### DIRECTIONS:
In the listing that follows, the range to quote begins at the line that has "Given: Switch to the Übergänge tab" and ends after the line that has "Viewport: 1456px width, 819px height."; quote it verbatim and add nothing.

### LISTED RECORDS:
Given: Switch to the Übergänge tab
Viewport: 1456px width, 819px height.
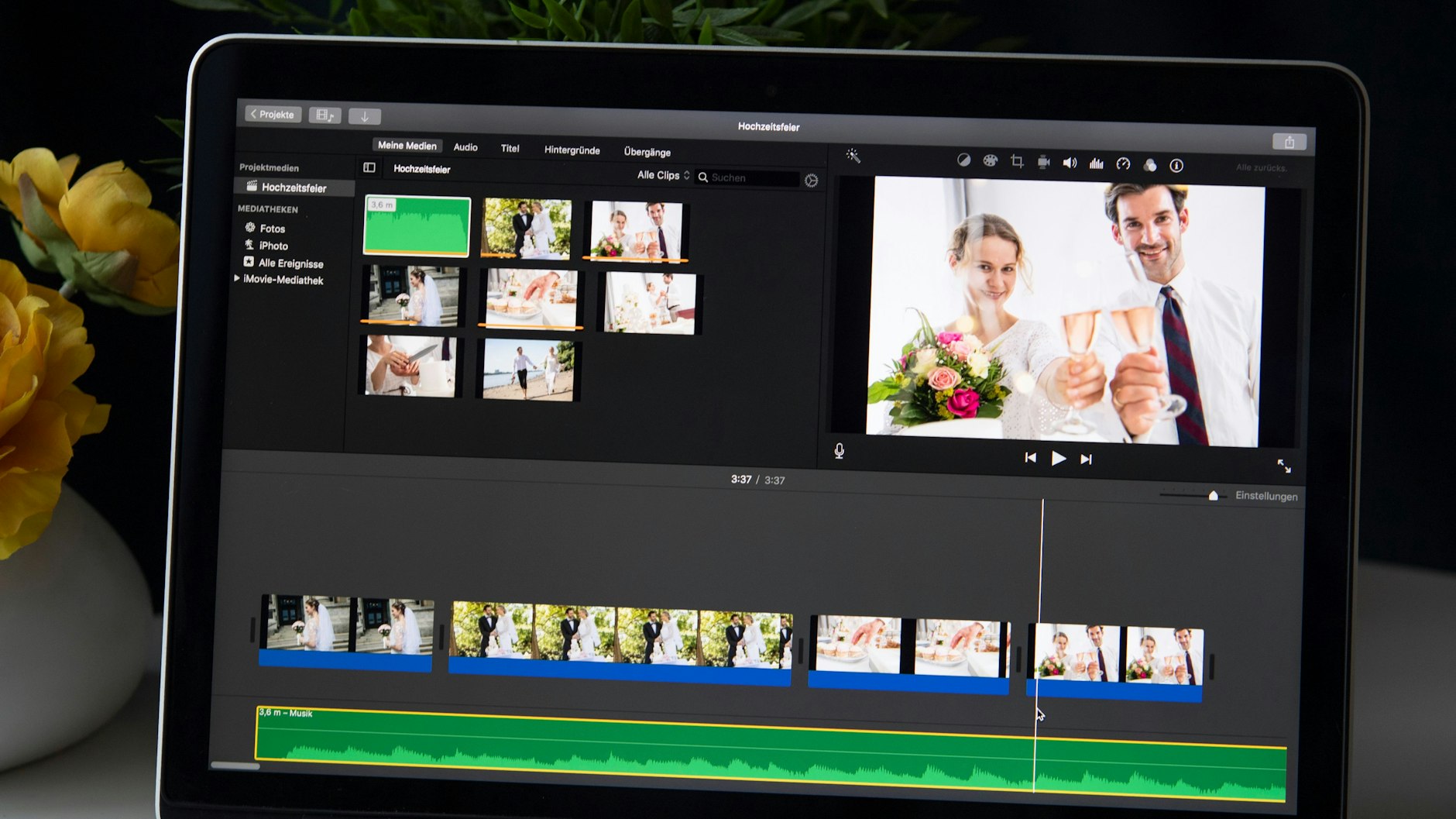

* * *

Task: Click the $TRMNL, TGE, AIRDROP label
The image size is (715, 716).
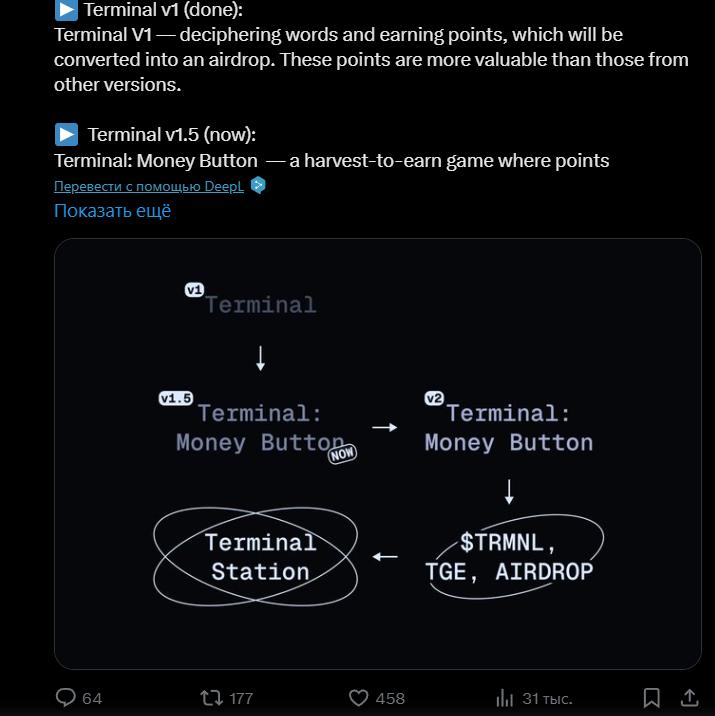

* * *

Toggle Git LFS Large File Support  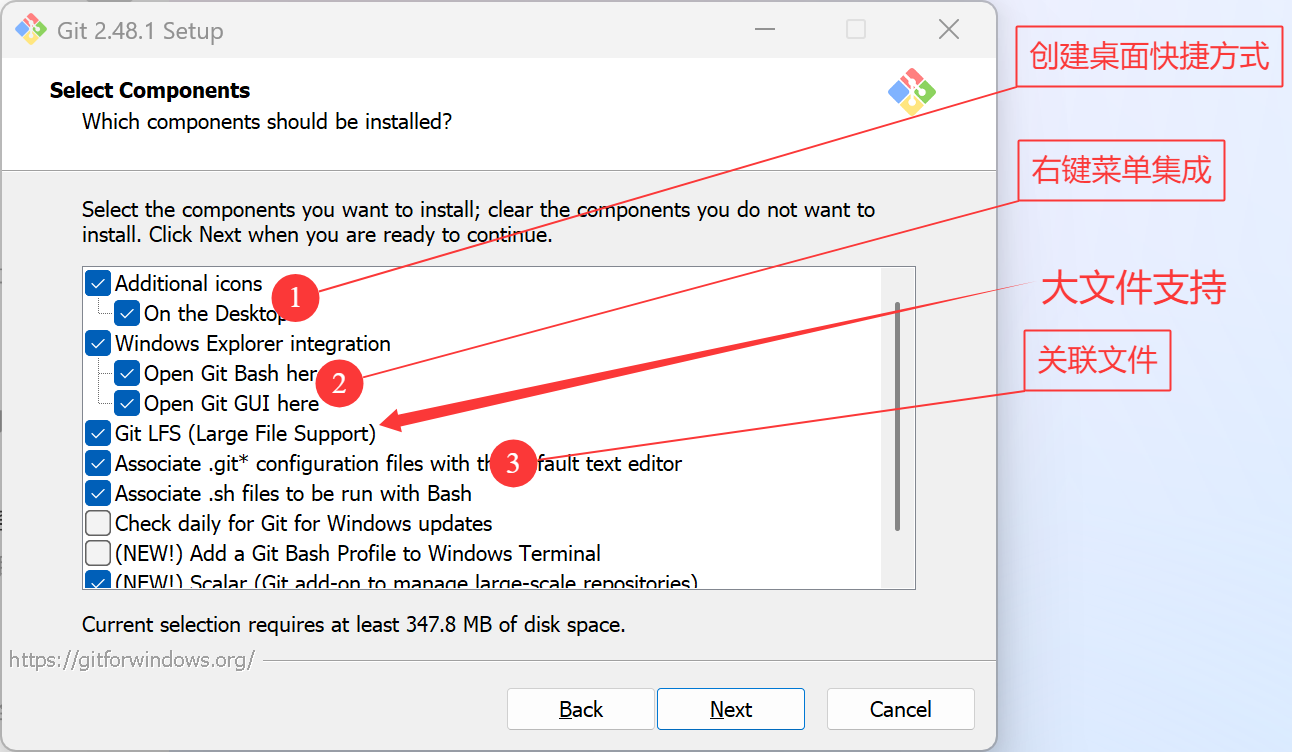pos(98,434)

### OUTPUT:
Given: Switch to the Übergänge tab
Viewport: 1456px width, 819px height.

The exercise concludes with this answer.